Another point which supports the ethnopharmacological approach to new drug discovery is the fact that a plant material has been used for several generations in a particular culture and it is likely that there would be no serious adverse effects associated with the regular use of the material. The active compounds isolated from natural sources are often highly complex in structure making them difficult to synthesize. This could be accounted as a disadvantage at the first sight, but it should be mentioned that if it had been left to synthetic organic chemists, they would have never attempted to make compounds with the complexity of natural products such as taxol or artemisinin.

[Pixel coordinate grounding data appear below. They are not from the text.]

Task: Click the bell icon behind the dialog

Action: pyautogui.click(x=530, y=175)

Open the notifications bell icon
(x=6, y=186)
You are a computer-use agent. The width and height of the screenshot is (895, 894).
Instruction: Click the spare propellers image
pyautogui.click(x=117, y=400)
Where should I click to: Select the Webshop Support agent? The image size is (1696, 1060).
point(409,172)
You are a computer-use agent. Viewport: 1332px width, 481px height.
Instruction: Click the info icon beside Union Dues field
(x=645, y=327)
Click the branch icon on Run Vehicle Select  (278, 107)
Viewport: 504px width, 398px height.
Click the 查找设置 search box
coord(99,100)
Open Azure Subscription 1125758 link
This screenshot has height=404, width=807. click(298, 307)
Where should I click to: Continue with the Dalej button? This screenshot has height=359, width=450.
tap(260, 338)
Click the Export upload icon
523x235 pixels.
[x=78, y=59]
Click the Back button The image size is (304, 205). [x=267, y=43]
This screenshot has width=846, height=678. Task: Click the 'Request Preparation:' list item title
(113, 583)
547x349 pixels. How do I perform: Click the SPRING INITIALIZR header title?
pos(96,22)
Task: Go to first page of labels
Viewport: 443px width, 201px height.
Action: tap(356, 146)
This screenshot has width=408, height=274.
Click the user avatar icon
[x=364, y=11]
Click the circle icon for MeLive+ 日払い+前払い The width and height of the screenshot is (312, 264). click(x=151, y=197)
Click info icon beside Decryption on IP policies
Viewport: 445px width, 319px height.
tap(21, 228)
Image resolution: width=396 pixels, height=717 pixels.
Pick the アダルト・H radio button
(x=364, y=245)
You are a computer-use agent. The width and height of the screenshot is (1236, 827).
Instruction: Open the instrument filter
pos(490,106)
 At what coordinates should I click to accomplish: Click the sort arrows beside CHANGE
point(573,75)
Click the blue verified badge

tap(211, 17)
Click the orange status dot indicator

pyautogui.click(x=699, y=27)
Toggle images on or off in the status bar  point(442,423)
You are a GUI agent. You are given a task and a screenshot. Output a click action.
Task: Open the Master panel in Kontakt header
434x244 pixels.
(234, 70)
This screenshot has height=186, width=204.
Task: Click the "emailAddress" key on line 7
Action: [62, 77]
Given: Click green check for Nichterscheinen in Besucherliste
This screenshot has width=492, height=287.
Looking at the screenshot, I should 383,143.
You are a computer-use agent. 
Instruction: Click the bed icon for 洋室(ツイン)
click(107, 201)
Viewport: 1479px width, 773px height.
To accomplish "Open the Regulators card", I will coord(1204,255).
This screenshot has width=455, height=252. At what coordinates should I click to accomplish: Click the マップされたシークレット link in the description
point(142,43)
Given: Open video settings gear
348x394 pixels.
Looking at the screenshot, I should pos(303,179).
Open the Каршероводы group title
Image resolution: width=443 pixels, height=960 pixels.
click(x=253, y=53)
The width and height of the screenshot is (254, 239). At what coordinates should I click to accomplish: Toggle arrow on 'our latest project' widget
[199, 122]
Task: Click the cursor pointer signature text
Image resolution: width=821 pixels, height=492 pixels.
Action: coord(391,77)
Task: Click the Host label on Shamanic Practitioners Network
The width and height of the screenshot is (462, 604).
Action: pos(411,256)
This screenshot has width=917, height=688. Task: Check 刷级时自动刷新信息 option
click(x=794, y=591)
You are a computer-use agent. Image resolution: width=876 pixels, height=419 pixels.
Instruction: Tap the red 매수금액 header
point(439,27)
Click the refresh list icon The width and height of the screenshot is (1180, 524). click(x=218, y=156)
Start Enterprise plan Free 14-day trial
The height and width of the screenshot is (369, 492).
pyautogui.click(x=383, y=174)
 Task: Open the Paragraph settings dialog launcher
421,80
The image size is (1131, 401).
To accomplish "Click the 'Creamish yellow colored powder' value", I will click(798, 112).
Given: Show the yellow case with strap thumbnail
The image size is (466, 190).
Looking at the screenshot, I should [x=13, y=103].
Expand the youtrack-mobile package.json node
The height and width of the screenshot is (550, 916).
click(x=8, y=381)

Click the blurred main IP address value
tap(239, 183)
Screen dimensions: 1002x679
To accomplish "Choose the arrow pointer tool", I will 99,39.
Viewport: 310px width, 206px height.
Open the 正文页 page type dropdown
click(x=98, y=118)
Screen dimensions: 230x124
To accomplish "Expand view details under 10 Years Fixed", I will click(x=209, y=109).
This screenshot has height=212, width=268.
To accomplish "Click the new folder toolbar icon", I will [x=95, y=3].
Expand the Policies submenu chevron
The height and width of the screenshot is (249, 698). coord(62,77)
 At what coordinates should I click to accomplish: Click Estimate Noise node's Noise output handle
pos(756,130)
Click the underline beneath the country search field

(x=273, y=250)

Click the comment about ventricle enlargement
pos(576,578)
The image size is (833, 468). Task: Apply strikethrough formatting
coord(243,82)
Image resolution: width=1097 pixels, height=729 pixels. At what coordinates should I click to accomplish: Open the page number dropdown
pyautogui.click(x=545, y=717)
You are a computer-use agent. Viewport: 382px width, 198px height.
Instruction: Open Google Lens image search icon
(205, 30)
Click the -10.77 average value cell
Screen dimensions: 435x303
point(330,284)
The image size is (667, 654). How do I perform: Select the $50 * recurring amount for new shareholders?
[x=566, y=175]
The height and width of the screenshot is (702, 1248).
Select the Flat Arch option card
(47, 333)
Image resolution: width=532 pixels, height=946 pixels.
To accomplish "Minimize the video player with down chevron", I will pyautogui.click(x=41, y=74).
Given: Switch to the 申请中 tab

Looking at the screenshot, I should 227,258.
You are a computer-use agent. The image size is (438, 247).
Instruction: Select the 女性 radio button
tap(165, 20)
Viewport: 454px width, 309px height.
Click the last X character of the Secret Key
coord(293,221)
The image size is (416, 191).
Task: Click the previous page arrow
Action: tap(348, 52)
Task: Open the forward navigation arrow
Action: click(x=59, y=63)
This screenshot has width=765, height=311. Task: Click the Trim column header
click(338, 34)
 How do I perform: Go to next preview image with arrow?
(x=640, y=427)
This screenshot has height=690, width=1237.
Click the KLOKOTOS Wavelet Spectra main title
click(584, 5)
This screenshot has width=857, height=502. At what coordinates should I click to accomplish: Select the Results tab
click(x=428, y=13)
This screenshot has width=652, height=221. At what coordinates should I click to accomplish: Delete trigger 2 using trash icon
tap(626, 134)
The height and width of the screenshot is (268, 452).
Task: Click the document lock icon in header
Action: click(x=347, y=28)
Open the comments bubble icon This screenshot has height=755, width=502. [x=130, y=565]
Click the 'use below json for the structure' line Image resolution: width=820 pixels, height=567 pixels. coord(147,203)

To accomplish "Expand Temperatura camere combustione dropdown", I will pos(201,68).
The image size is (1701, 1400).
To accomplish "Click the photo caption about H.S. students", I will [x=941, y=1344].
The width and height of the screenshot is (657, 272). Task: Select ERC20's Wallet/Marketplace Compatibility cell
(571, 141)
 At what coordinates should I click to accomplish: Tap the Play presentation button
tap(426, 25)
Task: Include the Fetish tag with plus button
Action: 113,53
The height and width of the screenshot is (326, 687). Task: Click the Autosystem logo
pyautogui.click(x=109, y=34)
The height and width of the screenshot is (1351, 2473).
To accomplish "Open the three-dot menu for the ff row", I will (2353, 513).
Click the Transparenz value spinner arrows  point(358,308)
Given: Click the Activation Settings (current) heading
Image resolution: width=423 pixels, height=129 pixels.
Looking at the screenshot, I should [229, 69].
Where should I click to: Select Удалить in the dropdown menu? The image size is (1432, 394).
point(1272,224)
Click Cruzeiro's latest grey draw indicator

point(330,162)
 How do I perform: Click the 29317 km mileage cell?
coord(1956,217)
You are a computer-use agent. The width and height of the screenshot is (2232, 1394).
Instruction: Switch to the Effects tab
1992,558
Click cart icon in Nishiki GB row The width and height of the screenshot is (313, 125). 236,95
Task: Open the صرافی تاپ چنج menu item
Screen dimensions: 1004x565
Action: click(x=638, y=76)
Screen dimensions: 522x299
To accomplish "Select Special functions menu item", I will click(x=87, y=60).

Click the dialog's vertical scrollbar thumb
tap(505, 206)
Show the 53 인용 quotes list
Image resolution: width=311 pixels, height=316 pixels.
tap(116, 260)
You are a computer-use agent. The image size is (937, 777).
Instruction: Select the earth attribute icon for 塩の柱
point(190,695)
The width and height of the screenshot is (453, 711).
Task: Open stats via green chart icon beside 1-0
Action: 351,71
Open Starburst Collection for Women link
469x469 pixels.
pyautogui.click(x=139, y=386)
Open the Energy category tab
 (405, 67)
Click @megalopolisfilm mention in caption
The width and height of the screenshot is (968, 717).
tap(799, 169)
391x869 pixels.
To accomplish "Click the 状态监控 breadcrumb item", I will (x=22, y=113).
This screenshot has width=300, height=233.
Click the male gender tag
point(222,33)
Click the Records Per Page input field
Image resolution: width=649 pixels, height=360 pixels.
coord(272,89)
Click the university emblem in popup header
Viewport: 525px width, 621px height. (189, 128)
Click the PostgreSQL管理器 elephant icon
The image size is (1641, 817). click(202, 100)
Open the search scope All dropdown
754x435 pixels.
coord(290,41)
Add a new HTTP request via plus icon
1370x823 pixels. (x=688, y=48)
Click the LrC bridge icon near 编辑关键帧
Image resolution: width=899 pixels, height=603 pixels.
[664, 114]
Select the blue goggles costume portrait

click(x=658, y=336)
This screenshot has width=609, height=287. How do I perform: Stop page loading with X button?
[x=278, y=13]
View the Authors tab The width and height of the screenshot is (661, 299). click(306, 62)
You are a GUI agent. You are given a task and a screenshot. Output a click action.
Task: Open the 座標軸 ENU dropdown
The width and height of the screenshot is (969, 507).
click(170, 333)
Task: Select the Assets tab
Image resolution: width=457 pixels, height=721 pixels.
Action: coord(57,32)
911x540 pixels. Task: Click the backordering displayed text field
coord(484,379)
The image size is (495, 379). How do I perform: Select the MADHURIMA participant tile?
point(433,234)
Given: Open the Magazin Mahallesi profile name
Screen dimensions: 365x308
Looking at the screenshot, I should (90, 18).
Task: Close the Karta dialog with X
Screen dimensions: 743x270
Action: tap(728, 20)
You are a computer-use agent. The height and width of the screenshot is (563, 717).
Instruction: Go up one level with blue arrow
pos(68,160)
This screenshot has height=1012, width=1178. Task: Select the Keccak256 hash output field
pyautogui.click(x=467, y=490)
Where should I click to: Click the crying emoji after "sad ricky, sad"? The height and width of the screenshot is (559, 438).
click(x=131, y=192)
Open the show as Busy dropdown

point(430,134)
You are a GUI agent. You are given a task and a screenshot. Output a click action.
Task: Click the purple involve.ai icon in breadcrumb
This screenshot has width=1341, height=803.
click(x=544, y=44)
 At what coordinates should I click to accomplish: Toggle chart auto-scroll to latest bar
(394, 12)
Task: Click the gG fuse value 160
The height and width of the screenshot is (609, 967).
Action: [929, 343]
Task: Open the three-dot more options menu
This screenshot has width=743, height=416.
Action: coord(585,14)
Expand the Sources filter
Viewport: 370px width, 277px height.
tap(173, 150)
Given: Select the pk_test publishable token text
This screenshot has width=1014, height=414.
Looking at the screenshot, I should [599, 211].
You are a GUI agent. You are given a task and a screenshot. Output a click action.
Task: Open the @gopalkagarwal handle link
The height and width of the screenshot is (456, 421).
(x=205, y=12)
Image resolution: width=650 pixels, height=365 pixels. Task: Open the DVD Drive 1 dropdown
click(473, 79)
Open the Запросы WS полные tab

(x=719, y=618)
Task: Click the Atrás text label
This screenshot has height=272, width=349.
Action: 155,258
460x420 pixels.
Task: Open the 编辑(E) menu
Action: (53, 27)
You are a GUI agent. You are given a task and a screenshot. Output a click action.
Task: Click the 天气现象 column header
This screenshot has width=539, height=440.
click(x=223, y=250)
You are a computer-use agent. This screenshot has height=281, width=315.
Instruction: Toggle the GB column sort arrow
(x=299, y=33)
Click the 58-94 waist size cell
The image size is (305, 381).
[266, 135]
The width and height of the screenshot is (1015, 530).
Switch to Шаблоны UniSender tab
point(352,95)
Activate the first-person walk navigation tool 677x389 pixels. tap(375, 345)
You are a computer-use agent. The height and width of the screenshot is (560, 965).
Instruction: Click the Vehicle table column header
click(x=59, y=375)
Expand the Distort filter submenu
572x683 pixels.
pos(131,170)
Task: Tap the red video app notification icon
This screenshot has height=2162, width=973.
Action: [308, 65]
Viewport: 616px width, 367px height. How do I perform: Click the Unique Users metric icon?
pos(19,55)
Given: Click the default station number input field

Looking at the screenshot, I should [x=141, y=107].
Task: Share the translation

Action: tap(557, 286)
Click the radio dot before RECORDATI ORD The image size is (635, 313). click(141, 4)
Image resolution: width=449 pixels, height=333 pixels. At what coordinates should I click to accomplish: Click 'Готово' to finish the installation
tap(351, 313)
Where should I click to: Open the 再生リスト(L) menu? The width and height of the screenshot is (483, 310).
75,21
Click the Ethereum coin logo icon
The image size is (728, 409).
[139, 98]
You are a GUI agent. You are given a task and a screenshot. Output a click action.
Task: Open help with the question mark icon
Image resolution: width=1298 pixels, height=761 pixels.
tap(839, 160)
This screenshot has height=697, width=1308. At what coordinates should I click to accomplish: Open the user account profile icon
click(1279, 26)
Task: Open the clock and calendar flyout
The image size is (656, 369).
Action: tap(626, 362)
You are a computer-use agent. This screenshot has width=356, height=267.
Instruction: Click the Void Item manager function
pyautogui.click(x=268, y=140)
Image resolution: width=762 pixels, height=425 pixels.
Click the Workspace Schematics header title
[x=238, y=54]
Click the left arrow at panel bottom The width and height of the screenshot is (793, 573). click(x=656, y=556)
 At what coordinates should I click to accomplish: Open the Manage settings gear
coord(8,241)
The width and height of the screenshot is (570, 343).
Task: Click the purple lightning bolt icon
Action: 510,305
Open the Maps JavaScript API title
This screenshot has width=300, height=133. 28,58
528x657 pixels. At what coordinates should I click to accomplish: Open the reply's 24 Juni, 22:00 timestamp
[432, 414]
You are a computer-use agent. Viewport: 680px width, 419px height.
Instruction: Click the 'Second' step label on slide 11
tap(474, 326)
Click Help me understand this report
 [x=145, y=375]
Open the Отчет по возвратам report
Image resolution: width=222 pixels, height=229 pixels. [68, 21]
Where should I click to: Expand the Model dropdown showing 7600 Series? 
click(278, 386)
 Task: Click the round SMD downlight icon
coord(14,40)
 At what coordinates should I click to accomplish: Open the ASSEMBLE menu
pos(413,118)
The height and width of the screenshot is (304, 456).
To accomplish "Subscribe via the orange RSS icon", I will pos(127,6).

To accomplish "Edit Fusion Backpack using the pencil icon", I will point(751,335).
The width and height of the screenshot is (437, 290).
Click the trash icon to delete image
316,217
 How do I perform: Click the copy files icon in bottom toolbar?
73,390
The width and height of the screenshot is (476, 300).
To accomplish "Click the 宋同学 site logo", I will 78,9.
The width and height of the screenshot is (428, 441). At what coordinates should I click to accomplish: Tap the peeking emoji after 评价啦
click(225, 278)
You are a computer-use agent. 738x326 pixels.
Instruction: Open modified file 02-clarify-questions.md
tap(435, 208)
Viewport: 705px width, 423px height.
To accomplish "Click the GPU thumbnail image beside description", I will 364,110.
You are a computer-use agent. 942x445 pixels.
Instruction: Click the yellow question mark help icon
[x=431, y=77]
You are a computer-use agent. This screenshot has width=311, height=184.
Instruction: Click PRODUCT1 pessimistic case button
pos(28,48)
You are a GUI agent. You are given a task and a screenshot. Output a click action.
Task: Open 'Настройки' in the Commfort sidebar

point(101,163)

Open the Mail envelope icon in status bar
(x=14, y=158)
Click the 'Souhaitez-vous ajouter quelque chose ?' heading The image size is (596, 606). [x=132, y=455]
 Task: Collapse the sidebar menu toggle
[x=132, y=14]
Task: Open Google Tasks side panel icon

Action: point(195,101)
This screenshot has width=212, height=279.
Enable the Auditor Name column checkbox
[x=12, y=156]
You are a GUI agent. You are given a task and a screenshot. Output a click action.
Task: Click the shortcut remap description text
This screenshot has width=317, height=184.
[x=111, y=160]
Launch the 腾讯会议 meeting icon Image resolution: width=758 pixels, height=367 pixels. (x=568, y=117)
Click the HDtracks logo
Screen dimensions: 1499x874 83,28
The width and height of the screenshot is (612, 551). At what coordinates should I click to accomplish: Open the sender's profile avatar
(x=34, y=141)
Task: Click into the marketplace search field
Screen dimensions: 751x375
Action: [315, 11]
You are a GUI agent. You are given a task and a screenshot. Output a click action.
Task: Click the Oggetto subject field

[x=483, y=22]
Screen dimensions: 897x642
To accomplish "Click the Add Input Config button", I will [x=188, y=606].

With the urgent need for new anti-TB agents, it is particularly appropriate to launch a comprehensive anti-TB screening program based on data collected from traditional medicine. Traditional medicine may be highly secretive, mystical and extremely localized; therefore it is essential to refine the information obtained from traditional practices in each region. The most efficient individuals to perform this task are local scientists since they are familiar with the regional cultures and are capable of communicating with the local traditional health practitioners. Given the current status of TB around the world, it is clear that tuberculosis is a global threat. However in order to explore the potentials of traditional medicine in the fight against TB, local actions must be taken by local authorities and scientists in order to be successful in this global challenge.